INVOLUNTARY CONVERSION OF ASSETS
During the three months ended March 31, 2025, Centerspace recorded $512,000 in casualty losses resulting from two new insurance events and updated loss estimates on two previously reported events. Any business interruption insurance proceeds will be recognized when received in accordance with ASC 610-30.
During the three months ended March 31, 2024, Centerspace recognized $618,000 in casualty loss resulting from updated loss estimates from four separate insurance events at apartment communities. Any business interruption insurance proceeds will be recognized when received in accordance with ASC 610-30.

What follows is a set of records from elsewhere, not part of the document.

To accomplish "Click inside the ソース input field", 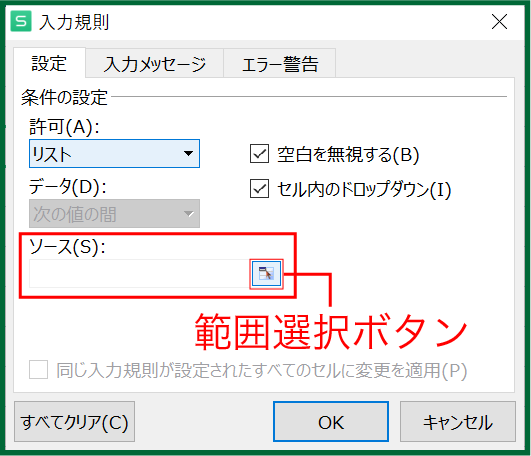I will pyautogui.click(x=139, y=274).
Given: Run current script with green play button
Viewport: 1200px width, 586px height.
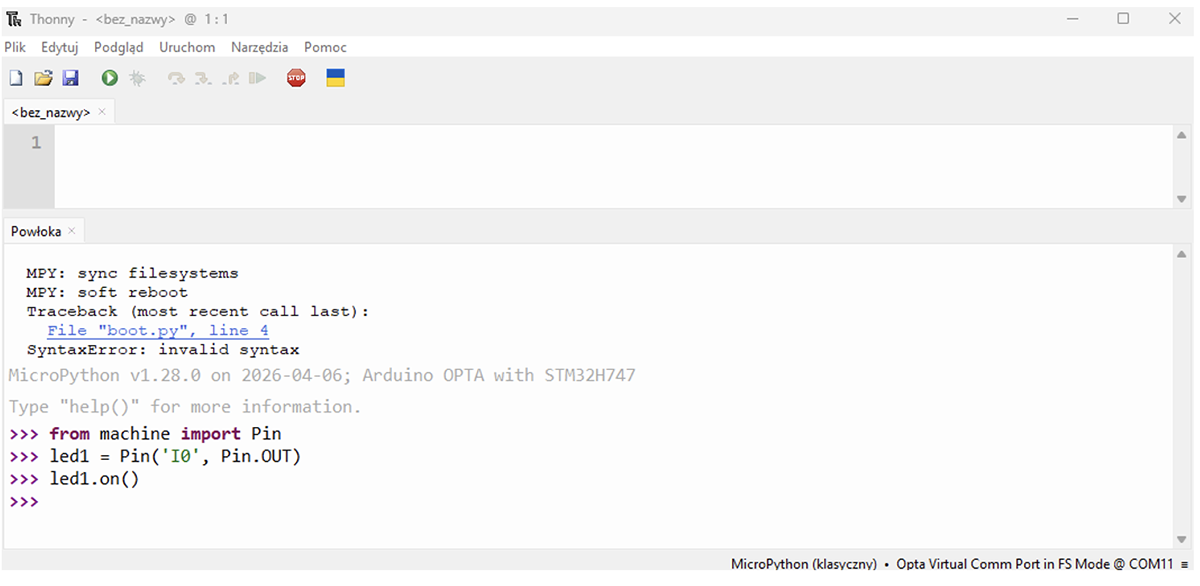Looking at the screenshot, I should coord(109,78).
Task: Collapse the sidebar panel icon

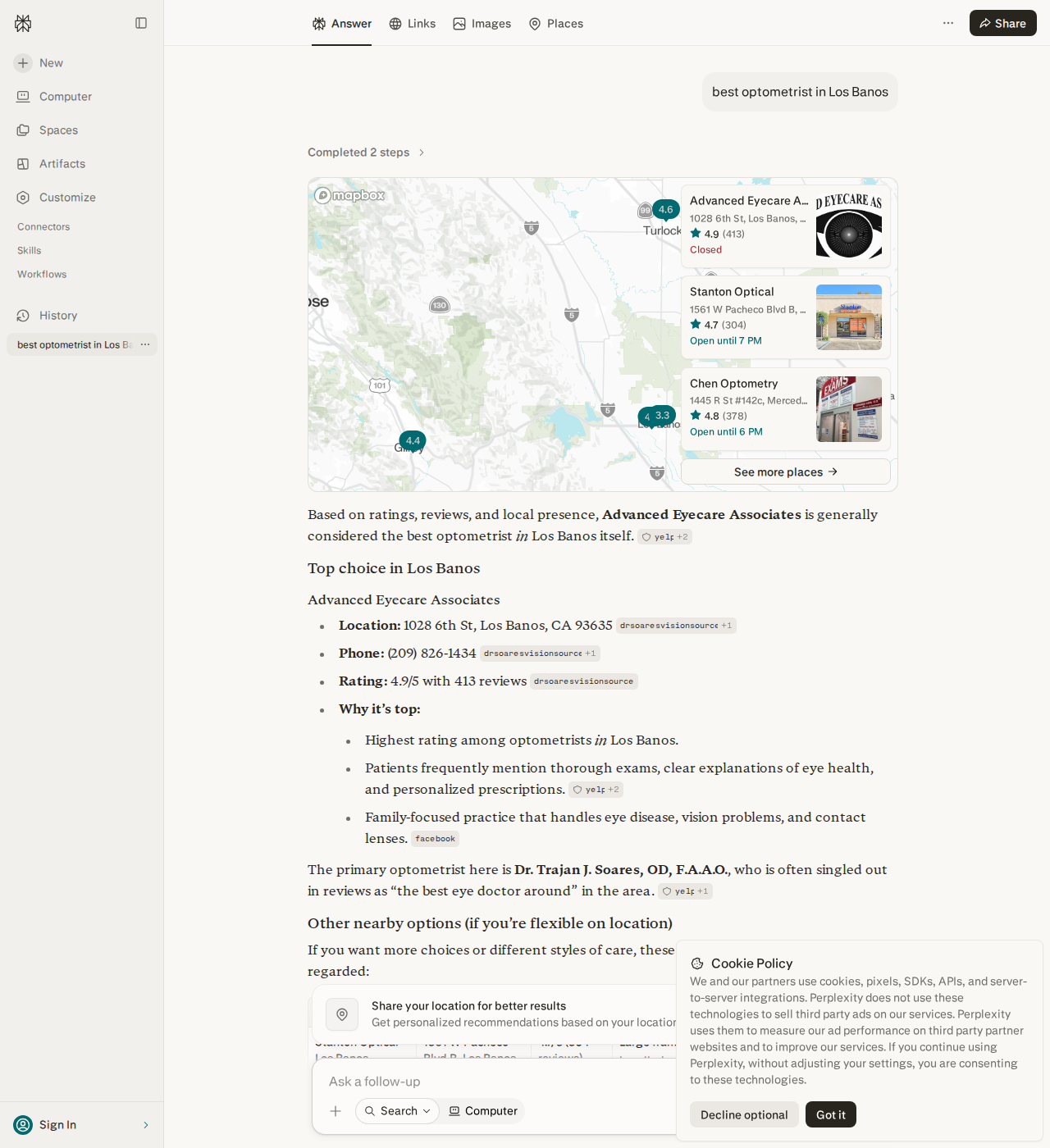Action: 141,23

In April 2023, a portion of an apartment community was destroyed by fire. The Company recorded a write-down of the apartment community asset, in accordance with ASC 610-30 on involuntary conversion of non-monetary assets, totaling $1.3 million with an offsetting insurance receivable recorded within other assets on the Condensed Consolidated Balance Sheets. During the three months ended March 31, 2024, the claim was settled for $1.6 million, including remediation and other operating expenses.